Stored items -
────────────────────
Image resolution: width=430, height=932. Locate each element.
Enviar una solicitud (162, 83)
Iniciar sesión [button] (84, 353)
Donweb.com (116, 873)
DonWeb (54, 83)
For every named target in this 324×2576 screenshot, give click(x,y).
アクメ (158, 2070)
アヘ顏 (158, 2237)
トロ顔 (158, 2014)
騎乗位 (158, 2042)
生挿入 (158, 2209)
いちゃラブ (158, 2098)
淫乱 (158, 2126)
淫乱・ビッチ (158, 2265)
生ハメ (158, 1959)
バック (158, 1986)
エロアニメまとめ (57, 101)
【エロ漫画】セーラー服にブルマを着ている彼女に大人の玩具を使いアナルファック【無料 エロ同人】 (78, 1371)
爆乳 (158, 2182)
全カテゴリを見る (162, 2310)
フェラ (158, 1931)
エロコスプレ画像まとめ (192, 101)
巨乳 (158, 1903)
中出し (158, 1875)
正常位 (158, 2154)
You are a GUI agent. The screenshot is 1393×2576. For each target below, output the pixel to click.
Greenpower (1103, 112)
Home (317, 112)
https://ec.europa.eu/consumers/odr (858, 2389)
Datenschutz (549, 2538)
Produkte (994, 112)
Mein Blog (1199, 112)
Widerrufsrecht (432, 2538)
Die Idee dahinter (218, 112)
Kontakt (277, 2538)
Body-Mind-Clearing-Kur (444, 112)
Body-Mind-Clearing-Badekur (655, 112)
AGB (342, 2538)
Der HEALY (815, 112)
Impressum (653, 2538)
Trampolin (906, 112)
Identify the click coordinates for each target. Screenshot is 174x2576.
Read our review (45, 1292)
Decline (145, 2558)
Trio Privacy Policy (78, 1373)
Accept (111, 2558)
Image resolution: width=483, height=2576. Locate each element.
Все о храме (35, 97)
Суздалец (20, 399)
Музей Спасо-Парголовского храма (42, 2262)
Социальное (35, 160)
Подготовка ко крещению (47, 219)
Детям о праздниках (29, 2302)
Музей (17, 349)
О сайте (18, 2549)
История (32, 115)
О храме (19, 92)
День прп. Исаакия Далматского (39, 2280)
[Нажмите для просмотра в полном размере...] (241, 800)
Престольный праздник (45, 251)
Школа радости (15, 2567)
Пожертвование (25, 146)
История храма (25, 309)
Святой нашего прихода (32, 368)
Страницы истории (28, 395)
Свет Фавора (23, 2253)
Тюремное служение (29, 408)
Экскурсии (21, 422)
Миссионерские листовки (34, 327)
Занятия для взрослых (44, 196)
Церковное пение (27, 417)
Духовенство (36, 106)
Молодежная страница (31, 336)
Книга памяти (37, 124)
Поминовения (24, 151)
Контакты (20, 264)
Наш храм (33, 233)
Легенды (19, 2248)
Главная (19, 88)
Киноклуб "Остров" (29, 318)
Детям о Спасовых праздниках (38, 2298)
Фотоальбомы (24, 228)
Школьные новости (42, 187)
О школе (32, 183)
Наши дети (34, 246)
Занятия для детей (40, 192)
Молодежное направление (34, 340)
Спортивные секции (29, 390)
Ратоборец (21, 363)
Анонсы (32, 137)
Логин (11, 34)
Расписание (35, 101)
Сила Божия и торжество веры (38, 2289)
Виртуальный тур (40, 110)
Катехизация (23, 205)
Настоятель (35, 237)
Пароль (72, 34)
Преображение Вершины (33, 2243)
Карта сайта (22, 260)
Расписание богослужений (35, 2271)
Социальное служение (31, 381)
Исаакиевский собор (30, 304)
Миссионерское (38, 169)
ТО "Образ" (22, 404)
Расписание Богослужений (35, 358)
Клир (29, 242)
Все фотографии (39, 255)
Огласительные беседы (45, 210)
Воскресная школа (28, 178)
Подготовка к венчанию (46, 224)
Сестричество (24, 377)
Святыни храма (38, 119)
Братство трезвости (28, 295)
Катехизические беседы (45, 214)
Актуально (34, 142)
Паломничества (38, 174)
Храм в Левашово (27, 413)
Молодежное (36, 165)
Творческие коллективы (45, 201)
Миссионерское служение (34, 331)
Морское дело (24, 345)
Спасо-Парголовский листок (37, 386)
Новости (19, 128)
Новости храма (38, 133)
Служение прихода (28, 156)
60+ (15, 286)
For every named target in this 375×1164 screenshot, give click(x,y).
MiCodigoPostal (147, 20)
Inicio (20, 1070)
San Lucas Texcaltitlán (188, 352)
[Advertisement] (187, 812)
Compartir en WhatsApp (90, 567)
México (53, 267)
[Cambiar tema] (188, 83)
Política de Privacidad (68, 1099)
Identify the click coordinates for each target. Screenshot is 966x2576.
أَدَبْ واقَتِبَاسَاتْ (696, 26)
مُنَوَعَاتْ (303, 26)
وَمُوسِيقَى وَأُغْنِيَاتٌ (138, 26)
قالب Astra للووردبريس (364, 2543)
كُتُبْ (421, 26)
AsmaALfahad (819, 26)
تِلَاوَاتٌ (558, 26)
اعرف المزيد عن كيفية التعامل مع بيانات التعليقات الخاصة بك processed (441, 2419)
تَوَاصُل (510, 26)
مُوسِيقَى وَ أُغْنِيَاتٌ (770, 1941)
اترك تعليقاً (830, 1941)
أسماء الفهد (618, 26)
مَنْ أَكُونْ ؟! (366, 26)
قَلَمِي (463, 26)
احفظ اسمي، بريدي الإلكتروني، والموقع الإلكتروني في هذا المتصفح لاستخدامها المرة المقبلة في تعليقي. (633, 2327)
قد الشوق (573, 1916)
────────────────────
WORK ORDER - Your task is to quote, without any alteration, the lines running from the top of the records to the line that holds "Молодежное направление (34, 340)", both included.

EXERCISE OUTPUT -
Image resolution: width=430, height=932. Locate each element.
Enviar una solicitud (162, 83)
Iniciar sesión [button] (84, 353)
Donweb.com (116, 873)
DonWeb (54, 83)
For every named target in this 324×2576 screenshot, give click(x,y).
アクメ (158, 2070)
アヘ顏 (158, 2237)
トロ顔 (158, 2014)
騎乗位 (158, 2042)
生挿入 (158, 2209)
いちゃラブ (158, 2098)
淫乱 (158, 2126)
淫乱・ビッチ (158, 2265)
生ハメ (158, 1959)
バック (158, 1986)
エロアニメまとめ (57, 101)
【エロ漫画】セーラー服にブルマを着ている彼女に大人の玩具を使いアナルファック【無料 エロ同人】 (78, 1371)
爆乳 (158, 2182)
全カテゴリを見る (162, 2310)
フェラ (158, 1931)
エロコスプレ画像まとめ (192, 101)
巨乳 (158, 1903)
中出し (158, 1875)
正常位 (158, 2154)
You are a GUI agent. The screenshot is 1393×2576. For each target below, output the pixel to click.
Greenpower (1103, 112)
Home (317, 112)
https://ec.europa.eu/consumers/odr (858, 2389)
Datenschutz (549, 2538)
Produkte (994, 112)
Mein Blog (1199, 112)
Widerrufsrecht (432, 2538)
Die Idee dahinter (218, 112)
Kontakt (277, 2538)
Body-Mind-Clearing-Kur (444, 112)
Body-Mind-Clearing-Badekur (655, 112)
AGB (342, 2538)
Der HEALY (815, 112)
Impressum (653, 2538)
Trampolin (906, 112)
Identify the click coordinates for each target. Screenshot is 174x2576.
Read our review (45, 1292)
Decline (145, 2558)
Trio Privacy Policy (78, 1373)
Accept (111, 2558)
Image resolution: width=483, height=2576. Locate each element.
Все о храме (35, 97)
Суздалец (20, 399)
Музей Спасо-Парголовского храма (42, 2262)
Социальное (35, 160)
Подготовка ко крещению (47, 219)
Детям о праздниках (29, 2302)
Музей (17, 349)
О сайте (18, 2549)
История (32, 115)
О храме (19, 92)
День прп. Исаакия Далматского (39, 2280)
[Нажмите для просмотра в полном размере...] (241, 800)
Престольный праздник (45, 251)
Школа радости (15, 2567)
Пожертвование (25, 146)
История храма (25, 309)
Святой нашего прихода (32, 368)
Страницы истории (28, 395)
Свет Фавора (23, 2253)
Тюремное служение (29, 408)
Экскурсии (21, 422)
Миссионерские листовки (34, 327)
Занятия для взрослых (44, 196)
Церковное пение (27, 417)
Духовенство (36, 106)
Молодежная страница (31, 336)
Книга памяти (37, 124)
Поминовения (24, 151)
Контакты (20, 264)
Наш храм (33, 233)
Легенды (19, 2248)
Главная (19, 88)
Киноклуб "Остров" (29, 318)
Детям о Спасовых праздниках (38, 2298)
Фотоальбомы (24, 228)
Школьные новости (42, 187)
О школе (32, 183)
Наши дети (34, 246)
Занятия для детей (40, 192)
Молодежное направление (34, 340)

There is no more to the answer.